Best answer: Try the historic Trolley Barn In Atlanta. You can bring your own food and alcohol or use your own vendors, and you can check the rental price right on the site under "2014 fees." Rental price varies by time and day of the week, so you can save by taking that into consideration. Parking is free for up to 15 cars...looks reasonable.

Also, consider a small B&B that you could conceivably fill up with your guests. If they know they are going to rent out all the rooms, they may be more than willing to allow you the run of the place. You could use their public area(s) for your wedding and reception, since it is relatively small.
posted by misha at 8:54 PM on April 23, 2014 [1 favorite]

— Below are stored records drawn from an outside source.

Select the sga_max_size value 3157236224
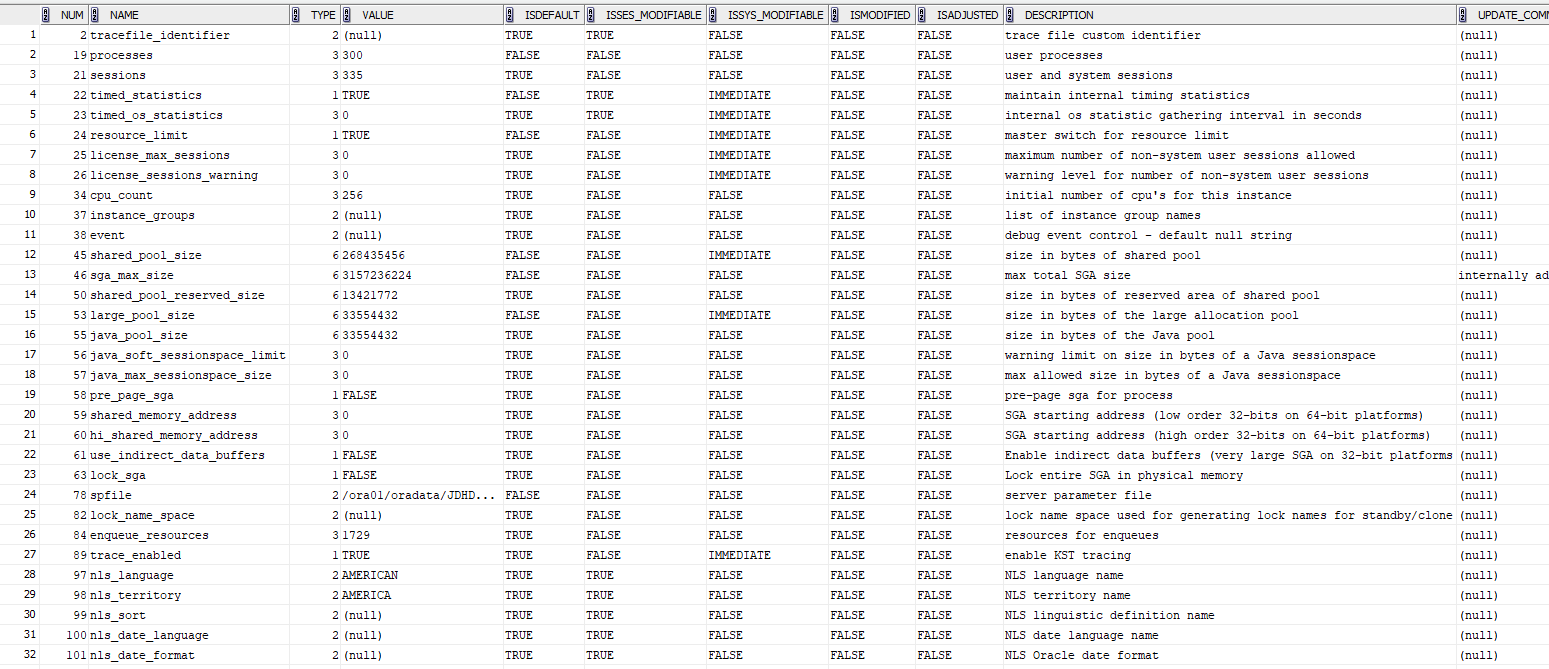 point(376,275)
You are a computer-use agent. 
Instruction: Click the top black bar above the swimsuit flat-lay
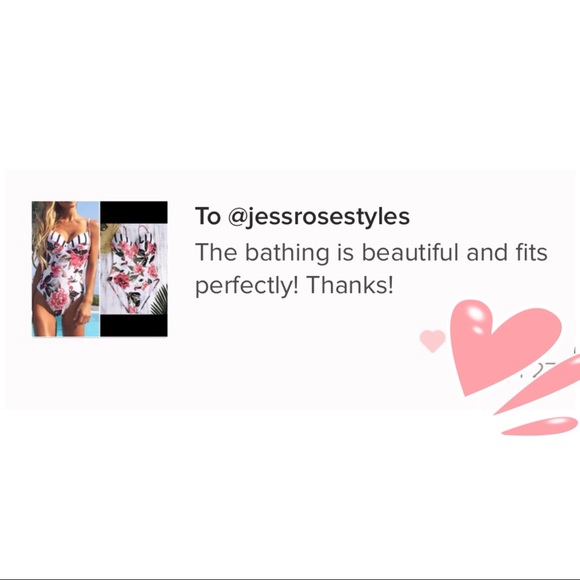134,212
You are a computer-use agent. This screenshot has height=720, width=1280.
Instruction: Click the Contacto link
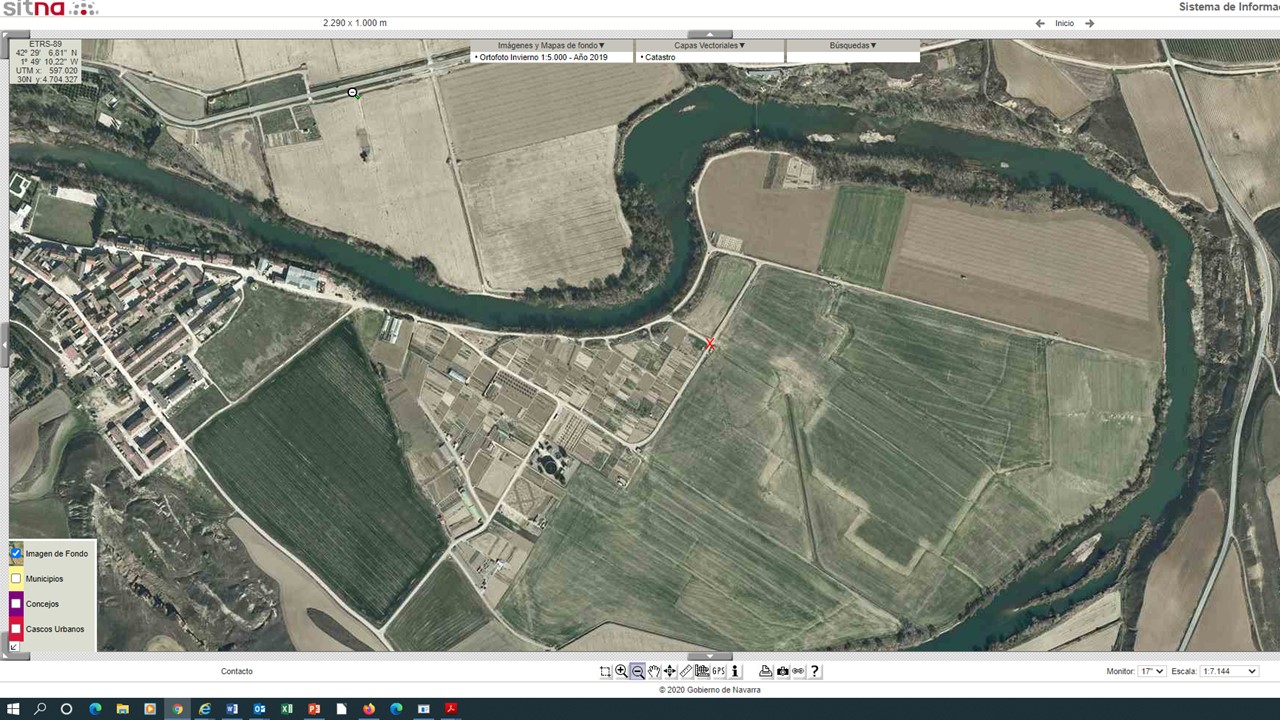(x=237, y=671)
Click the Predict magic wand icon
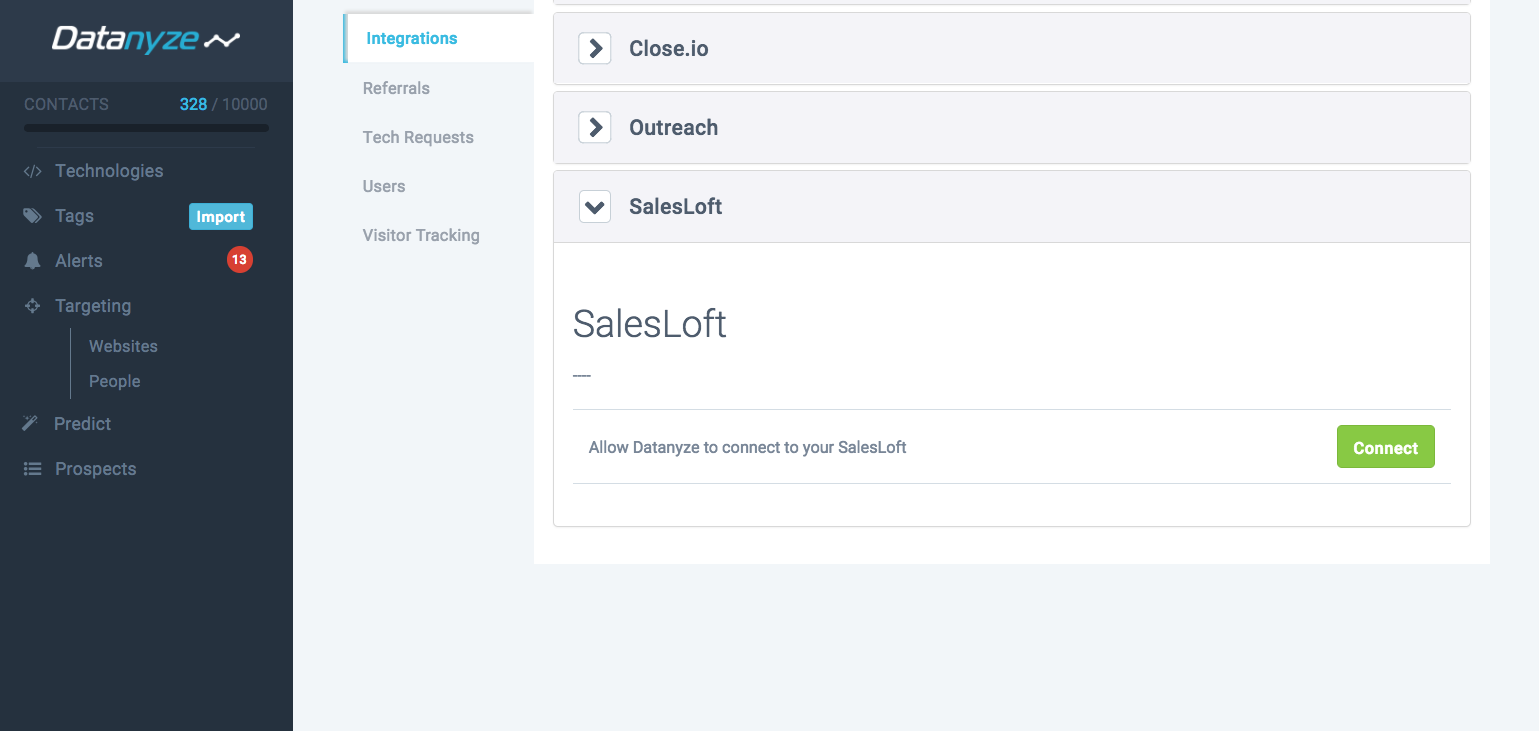 [x=31, y=424]
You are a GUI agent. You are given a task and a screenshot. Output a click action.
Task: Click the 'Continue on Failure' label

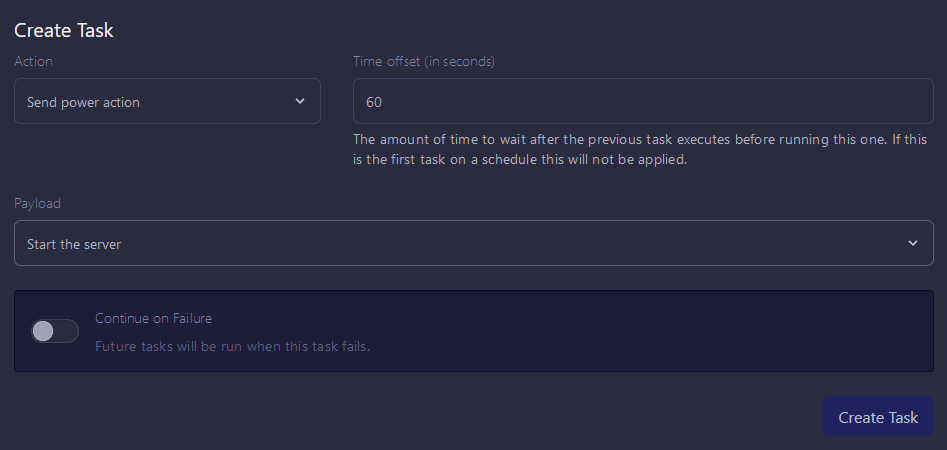(153, 318)
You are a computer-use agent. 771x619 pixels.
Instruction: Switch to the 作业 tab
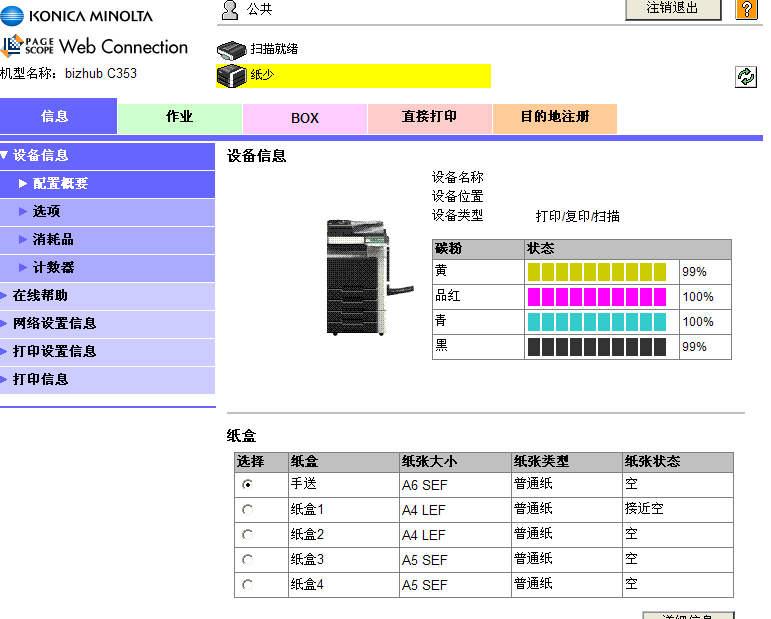[x=180, y=117]
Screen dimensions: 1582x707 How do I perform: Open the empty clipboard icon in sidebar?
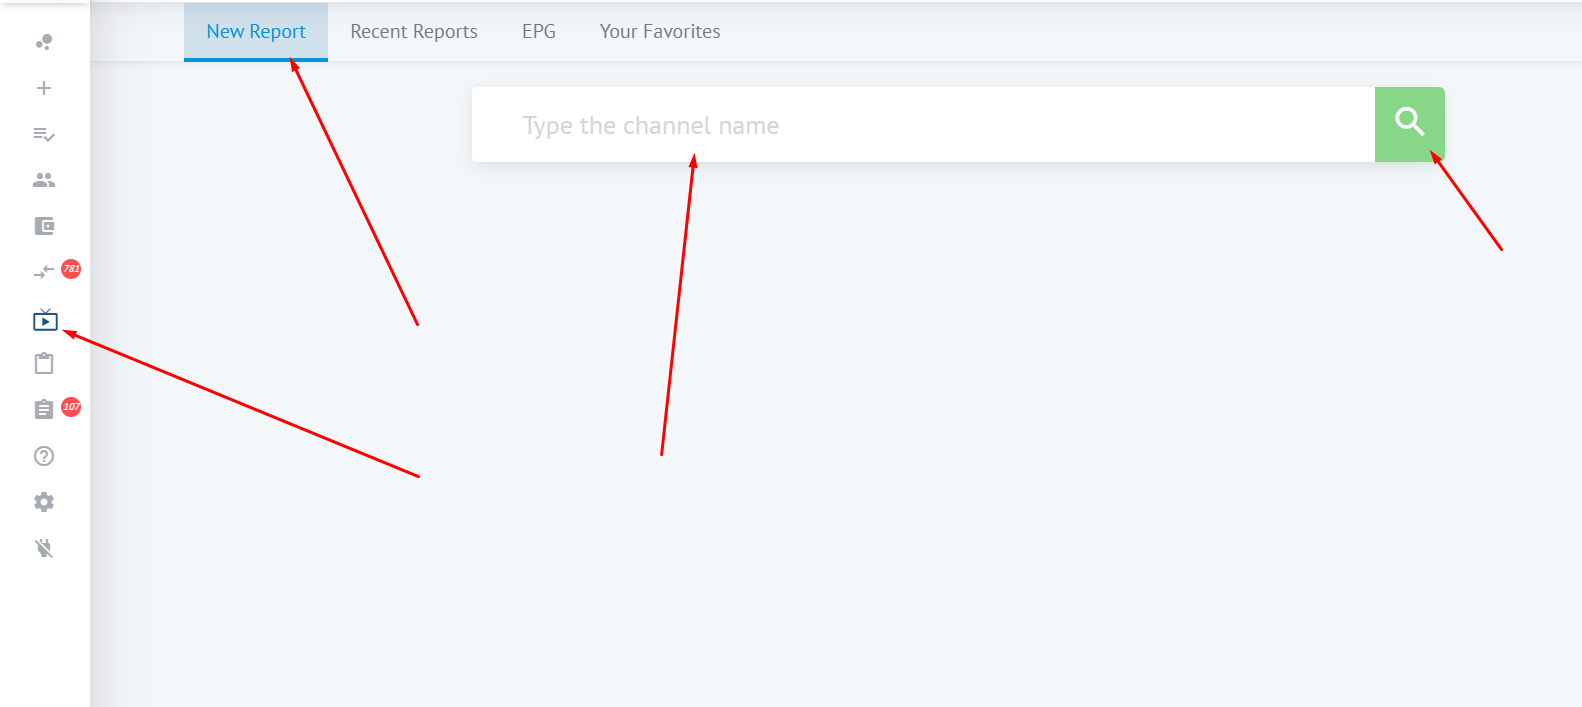(44, 364)
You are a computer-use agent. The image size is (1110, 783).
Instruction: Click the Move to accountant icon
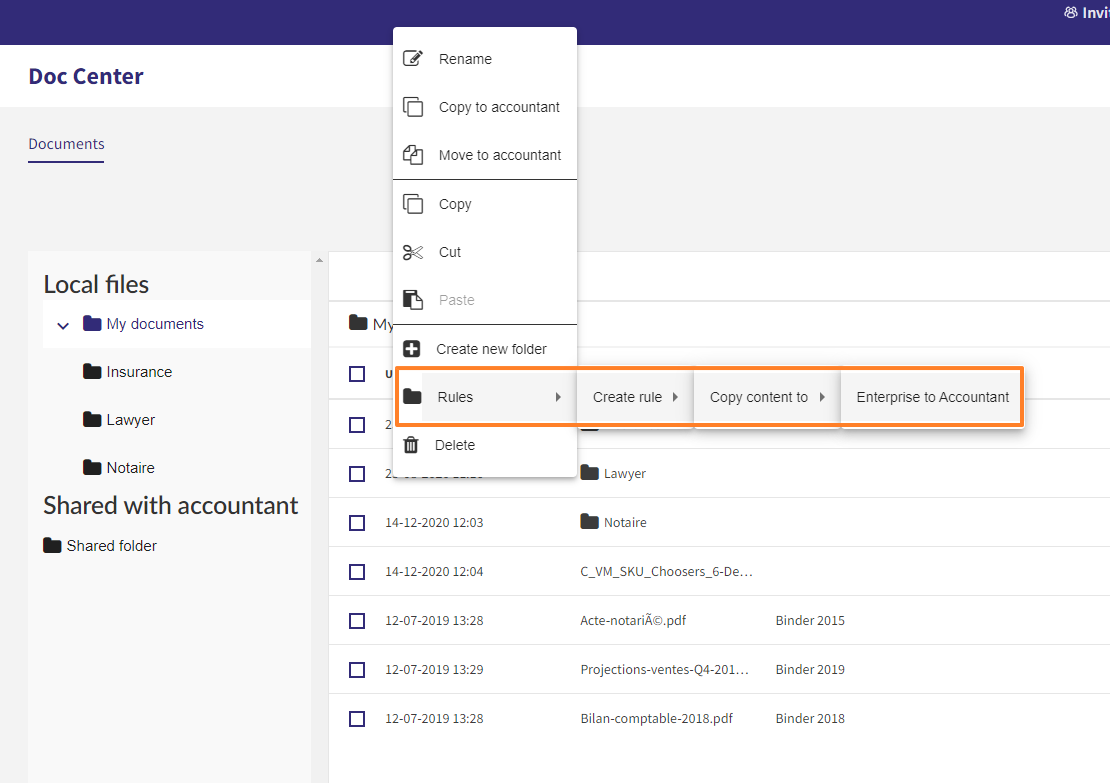[x=413, y=155]
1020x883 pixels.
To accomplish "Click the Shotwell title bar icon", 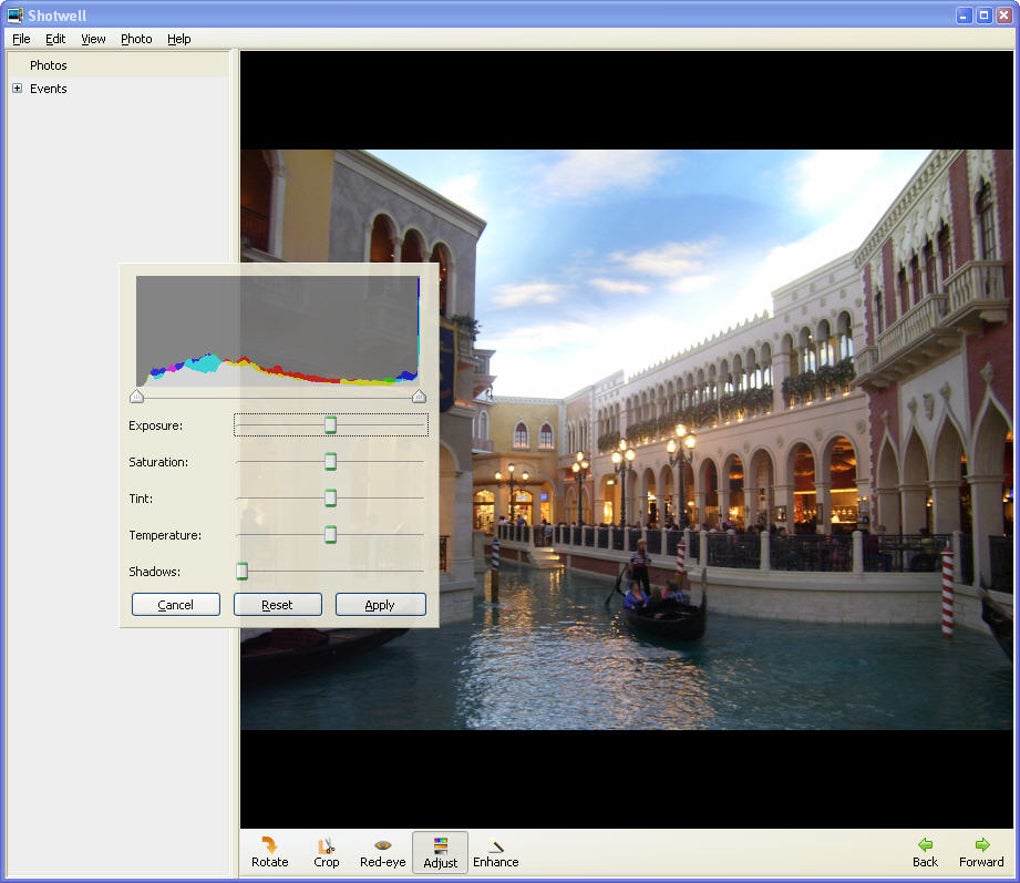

Oh, and since you are open to ideas out of left field, consider The Melting Pot Fondue restaurant for your reception! We're having a family reunion and are considering one of their party packages because the rates are so reasonable (and they were so willing to work with us to accommodate special needs, too!).
posted by misha at 9:04 PM on April 23, 2014


Some friends got married at the Roswell River Landing. I think they paid less than a thousand dollars, and it was a really lovely place, especially in the springtime.
posted by TheNewWazoo at 9:07 PM on April 23, 2014


A friend of mine got married at the Ritz Carlton in Buckhead. They used one of the smaller rooms and it wasn't very pricey at all and it was beautiful.
posted by dawkins_7 at 9:19 PM on April 23, 2014


Best answer: What!? Awesome, congrats, yay to you and him both! Seriously, tell him I said 'grats.

I get that this is a venue type question and I have little/no Atlanta wedding experience but what about the Sweetwater Brewery? They may be out of your reach budget-wise, I have no idea, but still it fits some of your other criteria.

Beyond that we loved our beach wedding in Alabama. Five grand might buy you enough beachhouse to have a ceremony on the beach and the reception there afterward, not to mention everyone that can cram in gets to have a free vacation for the duration of the rental. But that's what we did and not what you're asking so I'll stop.

Did I say congrats? Congrats!
posted by RolandOfEld at 9:06 AM on April 24, 2014


Do you have a guest list count yet? That will determine a lot of what follows as well... Also a maximum radius from ATL metro area that you're willing to accept as an option... Or is that even too far? I think your cabin idea, distance aside, has the best outlook that I can think of.